I have three figures: a cube, an octahedron, a dodecahedron.
Inside, each figure has an accelerometer.
The sides of the figures numbered between 1 and n.
Task: determine the current side of the cube, octahedron, dodecahedron.
For the cube, I derived the formula:
side = round((Ax*1/988)+(Ay*2/988)+(Az*3/988));
Variable "side" will give values in interval -3 and 3 (without 0), which means the current side of cube between 1 and 6.
Now I need to do the same for the octahedron and the dodecahedron. Help, how can I do this? Do I need additional sensors or accelerometer is enough?
Using a formula like that is quite clever but it has some undesirable properties.

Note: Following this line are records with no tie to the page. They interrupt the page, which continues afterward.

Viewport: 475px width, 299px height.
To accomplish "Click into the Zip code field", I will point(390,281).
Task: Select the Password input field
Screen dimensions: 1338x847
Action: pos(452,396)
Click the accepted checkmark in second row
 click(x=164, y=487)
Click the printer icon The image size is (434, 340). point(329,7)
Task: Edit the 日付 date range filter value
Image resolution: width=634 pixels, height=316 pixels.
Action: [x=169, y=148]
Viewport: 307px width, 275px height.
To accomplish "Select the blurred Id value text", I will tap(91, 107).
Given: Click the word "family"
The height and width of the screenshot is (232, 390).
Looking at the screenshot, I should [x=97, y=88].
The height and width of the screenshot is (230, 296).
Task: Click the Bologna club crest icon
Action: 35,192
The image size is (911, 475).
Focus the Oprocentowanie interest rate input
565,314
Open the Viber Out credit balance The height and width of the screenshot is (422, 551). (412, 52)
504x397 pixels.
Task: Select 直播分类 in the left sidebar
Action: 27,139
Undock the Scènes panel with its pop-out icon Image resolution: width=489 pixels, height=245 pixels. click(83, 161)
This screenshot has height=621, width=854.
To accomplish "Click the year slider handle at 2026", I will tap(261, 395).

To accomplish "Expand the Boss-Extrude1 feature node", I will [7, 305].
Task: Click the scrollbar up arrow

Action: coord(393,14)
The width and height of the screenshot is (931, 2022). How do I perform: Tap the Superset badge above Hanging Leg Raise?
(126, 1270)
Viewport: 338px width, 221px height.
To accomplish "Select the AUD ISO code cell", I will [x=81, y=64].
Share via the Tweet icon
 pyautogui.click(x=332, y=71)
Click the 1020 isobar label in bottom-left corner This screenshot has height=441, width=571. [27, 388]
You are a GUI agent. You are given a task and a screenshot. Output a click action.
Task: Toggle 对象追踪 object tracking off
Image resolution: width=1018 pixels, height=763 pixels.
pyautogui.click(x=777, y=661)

Firstly, when moving from one side to another, it will move through some intermediate values as a result of the formula that are geometrically meaningless. For example, if you are on side -3 and rotate to side -1, it will necessarily move through -2. Secondly it may not be robust to noisy accelerometer data, for example a vector that is part way between sides -3 and -1, but closer to -1 may give -2, when it should give -1.
An alternative approach is to store an array of face normals for the figure, and then take the dot product of the accelerometer reading with each of them. The closest match (the one with the highest dot product) is the closest side.
e.g:
float cube_sides[6][3] = {
{-1, 0, 0},
{0, -1, 0},
{0, 0, -1},
{1, 0, 0},
{0, 1, 0},
{0, 0, 1},
};
int closest_cube_side(float Ax, float Ay, float Az)
{
float largest_dot = 0;
int closest_side = -1; // will return -1 in case of a zero A vector
for(int side = 0; side < 6; side++)
{
float dot = (cube_sides[side][0] * Ax) +
(cube_sides[side][1] * Ay) +
(cube_sides[side][2] * Az);
if(dot > largest_dot)
{
largest_dot = dot;
closest_side = side;
}
}
return closest_side;
}
You can extend this for an octahedron and dodecahedron just by using the surface normals for each. No additional sensors should be necessary.